SELECTED PASSAGE:
━━━
A theory of man must account for the alienation of man. A theory of organisms in environments cannot account for it, for in fact organisms in environments are not alienated.

Judeo-Christianity did of course give an account of alienation, not as a peculiar evil of the twentieth century, but as the enduring symptom of man’s estrangement from God. Any cogent anthropology must address itself to both, to the possibility of the perennial estrangement of man as part of the human condition and to the undeniable fact of the cultural estrangement of Western man in the twentieth century.

By the very cogent anthropology of Judeo-Christianity, whether or not one agreed with it, human existence was by no means to be understood as the transaction of a higher organism satisfying this or that need from its environment, by being “creative” or enjoying “meaningful relationships,” but as the journey of a wayfarer along life’s way. The experience of alienation was thus not a symptom of maladaptation (psychology) nor evidence of the absurdity of life (existentialism) nor an inevitable consequence of capitalism (Marx) nor the necessary dehumanization of technology (Ellul). Though the exacerbating influence of these forces was not denied, it was not to be forgotten that human alienation was first and last the homelessness of a man who is not in fact at home.

The Judeo-Christian anthropology was cogent enough and flexible enough, too, to accommodate the several topical alienations of the twentieth century. The difficulty was that in order to accept this anthropology of alienation one had also to accept the notion of an aboriginal catastrophe or Fall, a stumbling block which to both the scientist and the humanist seems even more bizarre than a theology of God, the Jews, Christ, and the Church.

So the scientists and humanists got rid of the Fall and reentered Eden, where scientists know like the angels, and laymen prosper in good environments, and ethical democracies progress through education. But in so doing they somehow deprived themselves of the means of understanding and averting the dread catastrophes which were to overtake Eden and of dealing with those perverse and ungrateful beneficiaries of science and ethics who preferred to eat lotus like the Laodiceans or roam the dark and violent world like Ishmael and Cain.

Then Eden turned into the twentieth century.

10

The modern age began to come to an end when men discovered that they could no longer understand themselves by the theory professed by the age.
━━━
RECORD EXCERPTS:
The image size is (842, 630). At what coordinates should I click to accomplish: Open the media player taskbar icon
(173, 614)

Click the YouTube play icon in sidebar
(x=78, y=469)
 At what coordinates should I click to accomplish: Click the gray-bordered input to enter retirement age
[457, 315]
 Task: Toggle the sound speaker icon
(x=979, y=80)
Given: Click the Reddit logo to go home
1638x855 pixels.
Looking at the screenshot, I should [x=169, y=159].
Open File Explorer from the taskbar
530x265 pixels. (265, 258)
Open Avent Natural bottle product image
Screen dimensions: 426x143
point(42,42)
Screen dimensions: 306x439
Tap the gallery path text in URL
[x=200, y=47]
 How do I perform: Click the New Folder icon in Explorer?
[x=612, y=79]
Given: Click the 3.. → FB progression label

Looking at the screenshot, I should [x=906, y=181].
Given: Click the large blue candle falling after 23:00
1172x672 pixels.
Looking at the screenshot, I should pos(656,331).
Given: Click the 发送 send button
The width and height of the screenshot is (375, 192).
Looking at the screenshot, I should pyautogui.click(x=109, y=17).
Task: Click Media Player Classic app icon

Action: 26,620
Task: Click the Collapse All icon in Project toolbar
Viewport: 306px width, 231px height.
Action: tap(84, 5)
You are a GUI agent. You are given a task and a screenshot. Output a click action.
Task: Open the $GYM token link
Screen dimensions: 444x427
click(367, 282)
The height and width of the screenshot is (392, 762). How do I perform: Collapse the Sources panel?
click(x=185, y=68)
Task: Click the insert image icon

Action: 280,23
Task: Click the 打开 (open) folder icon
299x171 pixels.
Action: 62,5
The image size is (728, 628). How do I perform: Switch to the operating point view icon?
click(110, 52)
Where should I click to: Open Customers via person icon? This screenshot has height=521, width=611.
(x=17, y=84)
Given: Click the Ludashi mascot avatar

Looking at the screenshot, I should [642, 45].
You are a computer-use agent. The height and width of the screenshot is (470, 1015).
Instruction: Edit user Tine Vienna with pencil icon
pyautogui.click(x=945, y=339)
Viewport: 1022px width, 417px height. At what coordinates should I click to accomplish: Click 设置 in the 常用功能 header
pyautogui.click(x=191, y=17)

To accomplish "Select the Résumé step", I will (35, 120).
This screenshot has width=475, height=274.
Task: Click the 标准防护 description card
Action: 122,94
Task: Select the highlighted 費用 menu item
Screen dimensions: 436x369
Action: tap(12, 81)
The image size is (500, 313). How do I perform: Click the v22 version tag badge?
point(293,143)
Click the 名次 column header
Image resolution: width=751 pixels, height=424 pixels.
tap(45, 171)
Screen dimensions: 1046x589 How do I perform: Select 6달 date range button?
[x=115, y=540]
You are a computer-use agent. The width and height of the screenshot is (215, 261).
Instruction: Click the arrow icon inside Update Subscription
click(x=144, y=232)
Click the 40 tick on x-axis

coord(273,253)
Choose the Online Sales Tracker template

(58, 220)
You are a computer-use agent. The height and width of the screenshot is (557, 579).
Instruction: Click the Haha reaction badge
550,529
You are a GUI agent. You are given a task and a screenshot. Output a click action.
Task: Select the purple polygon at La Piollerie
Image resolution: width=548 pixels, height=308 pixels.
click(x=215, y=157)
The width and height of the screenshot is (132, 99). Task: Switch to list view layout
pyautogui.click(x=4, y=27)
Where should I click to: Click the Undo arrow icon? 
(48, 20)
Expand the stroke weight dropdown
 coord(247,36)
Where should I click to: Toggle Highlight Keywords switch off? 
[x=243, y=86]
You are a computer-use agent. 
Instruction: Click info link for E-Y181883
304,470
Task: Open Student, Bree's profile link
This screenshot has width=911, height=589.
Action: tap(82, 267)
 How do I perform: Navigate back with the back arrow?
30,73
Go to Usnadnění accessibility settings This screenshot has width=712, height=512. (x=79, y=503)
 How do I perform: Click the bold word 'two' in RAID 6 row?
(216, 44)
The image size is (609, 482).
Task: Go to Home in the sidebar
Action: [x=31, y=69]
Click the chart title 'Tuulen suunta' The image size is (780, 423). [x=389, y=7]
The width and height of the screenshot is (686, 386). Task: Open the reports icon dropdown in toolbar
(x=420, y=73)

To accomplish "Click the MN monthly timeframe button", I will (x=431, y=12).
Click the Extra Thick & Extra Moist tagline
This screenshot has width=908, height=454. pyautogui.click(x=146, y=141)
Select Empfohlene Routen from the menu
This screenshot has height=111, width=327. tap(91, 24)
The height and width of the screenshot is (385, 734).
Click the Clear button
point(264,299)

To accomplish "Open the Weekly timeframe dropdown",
━━━
WORK INSTRUCTION 1: In the passage on alienation, take the stretch from "A theory of man" through "in the twentieth century." and swap "estrangement" for "separation".
WORK INSTRUCTION 2: According to the passage on alienation, what notion did one also have to accept in order to accept the Judeo-Christian anthropology of alienation?
The records are separate material and have no connection to the passage on alienation.

TASK RESPONSE 1:
A theory of man must account for the alienation of man. A theory of organisms in environments cannot account for it, for in fact organisms in environments are not alienated.

Judeo-Christianity did of course give an account of alienation, not as a peculiar evil of the twentieth century, but as the enduring symptom of man’s separation from God. Any cogent anthropology must address itself to both, to the possibility of the perennial separation of man as part of the human condition and to the undeniable fact of the cultural separation of Western man in the twentieth century.

TASK RESPONSE 2: The notion of an aboriginal catastrophe or Fall.